After that, we quickly go into creating models for different types of data: images, text, tabular.

Then, we touch on where to find background information, such as: How do I add a custom callback? How do I create a custom layer? How can I define my own training loop?

Finally, we round up with something that looks like a tiny technical addition but has far greater impact: integrating modules from TensorFlow (TF) Hub.

Getting started

How to build a model?

If linear regression is the Hello World of machine learning, non-linear regression has to be the Hello World of neural networks. The Basic Regression tutorial shows how to train a dense network on the Boston Housing dataset. This example uses the Keras Functional API, one of the two “classical” model-building approaches – the one that tends to be used when some sort of flexibility is required. In this case, the desire for flexibility comes from the use of feature columns – a nice new addition to TensorFlow that allows for convenient integration of e.g. feature normalization (more about this in the next section).

This introduction to regression is complemented by a tutorial on multi-class classification using “Fashion MNIST”. It is equally suited for a first encounter with Keras.

A third tutorial in this section is dedicated to text classification. Here too, there is a hidden gem in the current version that makes text preprocessing a lot easier: layer_text_vectorization, one of the brand new Keras preprocessing layers. If you’ve used Keras for NLP before: No more messing with text_tokenizer!

These tutorials are nice introductions explaining code as well as concepts. What if you’re familiar with the basic procedure and just need a quick reminder (or: something to quickly copy-paste from)? The ideal document to consult for those purposes is the Overview.

Now – knowledge how to build models is fine, but as in data science overall, there is no modeling without data.

Data ingestion and preprocessing

Two detailed, end-to-end tutorials show how to load csv data and
images, respectively.

In current Keras, two mechanisms are central to data preparation. One is the use of tfdatasets pipelines. tfdatasets lets you load data in a streaming fashion (batch-by-batch), optionally applying transformations as you go. The other handy device here is feature specs andfeature columns. Together with a matching Keras layer, these allow for transforming the input data without having to think about what the new format will mean to Keras.

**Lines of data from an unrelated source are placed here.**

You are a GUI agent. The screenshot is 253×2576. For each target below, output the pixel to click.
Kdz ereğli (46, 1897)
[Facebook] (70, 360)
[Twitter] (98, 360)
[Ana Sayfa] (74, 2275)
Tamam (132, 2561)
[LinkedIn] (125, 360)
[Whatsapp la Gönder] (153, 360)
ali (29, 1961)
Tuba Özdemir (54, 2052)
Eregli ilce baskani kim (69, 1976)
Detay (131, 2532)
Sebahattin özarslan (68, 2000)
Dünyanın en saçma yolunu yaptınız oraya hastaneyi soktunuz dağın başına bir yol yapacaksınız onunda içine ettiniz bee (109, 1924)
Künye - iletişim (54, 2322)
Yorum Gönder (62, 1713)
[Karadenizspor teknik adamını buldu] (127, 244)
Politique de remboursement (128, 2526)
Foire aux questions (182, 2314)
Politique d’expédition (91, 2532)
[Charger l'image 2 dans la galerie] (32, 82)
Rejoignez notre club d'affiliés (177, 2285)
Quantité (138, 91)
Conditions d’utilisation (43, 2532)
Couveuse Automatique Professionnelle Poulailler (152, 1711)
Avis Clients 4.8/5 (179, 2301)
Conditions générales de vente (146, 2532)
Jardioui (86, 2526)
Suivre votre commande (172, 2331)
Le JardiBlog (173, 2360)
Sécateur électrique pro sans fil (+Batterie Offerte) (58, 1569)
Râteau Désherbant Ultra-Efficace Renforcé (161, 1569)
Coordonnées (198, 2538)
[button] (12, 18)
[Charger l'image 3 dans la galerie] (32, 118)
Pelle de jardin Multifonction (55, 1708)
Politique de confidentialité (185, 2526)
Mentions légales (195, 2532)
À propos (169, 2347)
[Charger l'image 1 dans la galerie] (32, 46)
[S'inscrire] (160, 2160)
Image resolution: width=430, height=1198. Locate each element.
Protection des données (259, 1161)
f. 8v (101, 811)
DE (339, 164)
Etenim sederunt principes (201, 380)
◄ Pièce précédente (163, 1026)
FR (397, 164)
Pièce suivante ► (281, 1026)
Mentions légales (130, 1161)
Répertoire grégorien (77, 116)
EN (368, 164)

While there are other types of data not discussed in the docs, the principles – pre-processing pipelines and feature extraction – generalize.

Model saving

The best-performing model is of little use if ephemeral. Straightforward ways of saving Keras models are explained in a dedicated tutorial.

And unless one’s just tinkering around, the question will often be: How can I deploy my model?
There is a complete new section on deployment, featuring options like plumber, Shiny, TensorFlow Serving and RStudio Connect.

After this workflow-oriented run-through, let’s see about different types of data you might want to model.

Neural networks for different kinds of data

No introduction to deep learning is complete without image classification. The “Fashion MNIST” classification tutorial mentioned in the beginning is a good introduction, but it uses a fully connected neural network to make it easy to remain focused on the overall approach. Standard models for image recognition, however, are commonly based on a convolutional architecture. Here is a nice introductory tutorial.

For text data, the concept of embeddings – distributed representations endowed with a measure of similarity – is central. As in the aforementioned text classification tutorial, embeddings can be learned using the respective Keras layer (layer_embedding); in fact, the more idiosyncratic the dataset, the more recommendable this approach. Often though, it makes a lot of sense to use pre-trained embeddings, obtained from large language models trained on enormous amounts of data. With TensorFlow Hub, discussed in more detail in the last section, pre-trained embeddings can be made use of simply by integrating an adequate hub layer, as shown in one of the Hub tutorials.

As opposed to images and text, “normal”, a.k.a. tabular, a.k.a. structured data often seems like less of a candidate for deep learning. Historically, the mix of data types – numeric, binary, categorical –, together with different handling in the network (“leave alone” or embed) used to require a fair amount of manual fiddling. In contrast, the Structured data tutorial shows the, quote-unquote, modern way, again using feature columns and feature specs. The consequence: If you’re not sure that in the area of tabular data, deep learning will lead to improved performance – if it’s as easy as that, why not give it a try?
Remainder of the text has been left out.